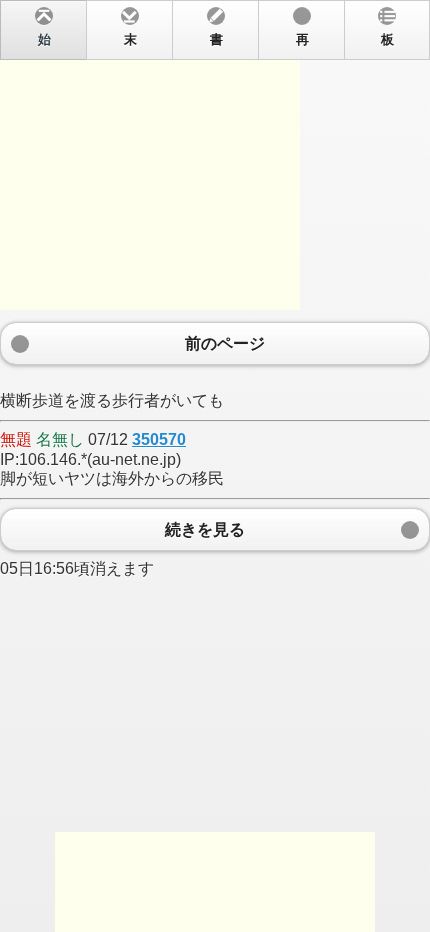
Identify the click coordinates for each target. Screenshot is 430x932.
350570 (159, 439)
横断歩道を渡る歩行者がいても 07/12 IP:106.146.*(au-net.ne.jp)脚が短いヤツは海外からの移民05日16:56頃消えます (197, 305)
= = = = =
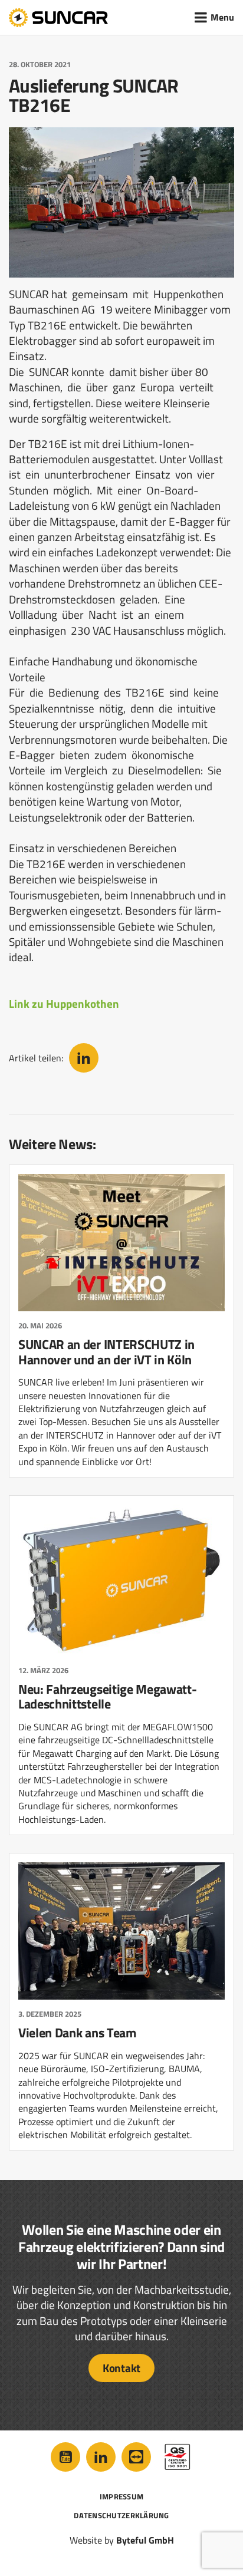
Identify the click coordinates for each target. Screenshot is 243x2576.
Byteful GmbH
= = = = =
The task: Return every line in the records that includes the string "target".

Answer for the task:
Identify the click coordinates for each target. Screenshot is 430x932.
Identify the click coordinates for each target. Screenshot is 243x2576.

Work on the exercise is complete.